(Material shown)

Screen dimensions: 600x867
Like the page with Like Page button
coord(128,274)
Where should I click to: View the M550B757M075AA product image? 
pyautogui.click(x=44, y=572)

(End Material shown)

Instructions to follow.
Please give all of the entries again, exactly as written.

Your response.
Screen dimensions: 600x867
Like the page with Like Page button
coord(128,274)
Where should I click to: View the M550B757M075AA product image? 
pyautogui.click(x=44, y=572)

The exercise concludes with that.